Several platforms away, I spotted an eastbound express drawing in: a Thalys train from Brussels, which was heading my way. Such a luxury conveyance was certainly not covered by my €9 ticket. A very brief discussion with the train crew established that, yes, I could buy a ticket on board. I jumped aboard.

From my point of view, the next few minutes started badly but swiftly improved.

The bad news: the fare for such an impromptu trip was €39. The good news: after several attempts by the on-board team to connect to the internet in order to process my credit card, they admitted defeat. Since the train was already racing along the Ruhr and they could not sell me a ticket, the staff graciously invited me to travel with the compliments of Thalys.

During the ensuing 20 minutes I assessed the Thalys product. Not worth €1-per-kilometre (except, as in my situation, when desperate). And strangely rooted in the 1980s from a design point of view. The decor – “a subtle mixture of red, purple and fuchsia” – felt drab and tired (as, coincidentally, did I).

The seats looked and felt as though they had been bought at an airline clearance auction of 1980s business class. Yes, I did feel ungrateful as I wrote my notes.

Sixteen months on, Thalys is no more. Nothing to do with me: it has merged with, and adopted the name, Eurostar.

The Thalys network is an odd one. The core artery is from Paris via Brussels to Antwerp, Rotterdam and Amsterdam. The other main line connects the Belgian capital with Liège, Aachen, Cologne and Düsseldorf – with that Ruhr extension from which I benefited, to Essen and Dortmund.

“Thalys” was never the strongest brand in travel. According to Railtech.com, the word “has no particular meaning”. Marketeers coined it as a brand name that could be pronounced in all the languages of the countries served.

Au contraire, Eurostar is known around the world. “Eurostar means cross borders; means European sustainable travel; means care for customers.” So says Gwendoline Cazenave, chief executive of the newly expanded enterprise.

“We had to decide which brand would we go for. The thing is: Eurostar is very well known overseas. In the United States when a tourist wants to travel by train in Europe, 50 per cent of them connect to the Eurostar website. They know us very well. So this is why we kept the Eurostar brand.”

What’s in the new name, though, for British travellers? François Le Doze, chief commercial officer at Eurostar, says it’s all about connectivity.

“If we talk about France, the Netherlands, Germany, Switzerland, we can already improve and invest in those connecting experiences, help customers, guide them and make sure that they are taken care of all along the way – and also when things go wrong.

“I think what people fear when connecting trains is when things go wrong, they usually think about ‘What if I miss my train?’

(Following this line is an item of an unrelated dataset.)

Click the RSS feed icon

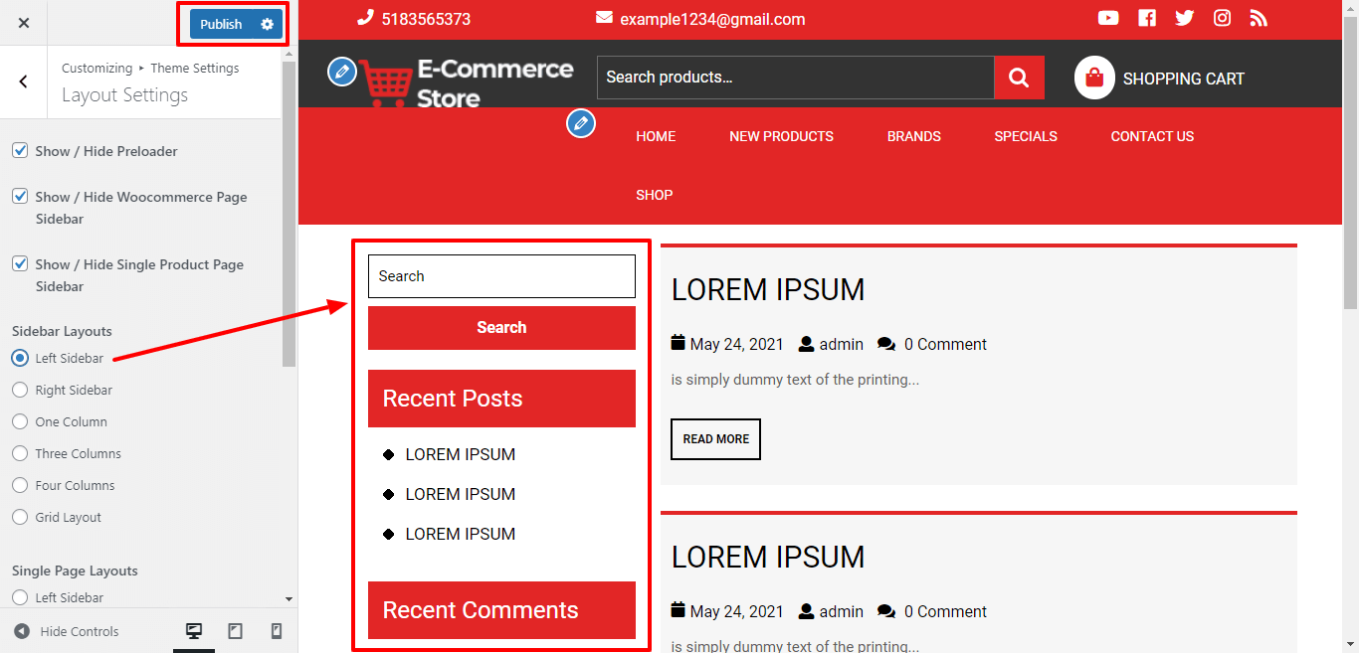point(1259,18)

“We really want to reassure them that we want to be there for them and work with other operators so that we really take care of the end-to-end journey.

“There is huge potential. Rather than sending trains further out, we can play on those trains that are there already but improve that connectivity.”

Cheap(ish) through tickets are already available: from London via Brussels to Essen, I am seeing plenty of seats in the weeks and months ahead for £65 one-way. The journey is scheduled for seven hours – because the morning connection at Brussels is over two hours. Sharpen that up, and I’ll be on board. Only this time I’ll pay.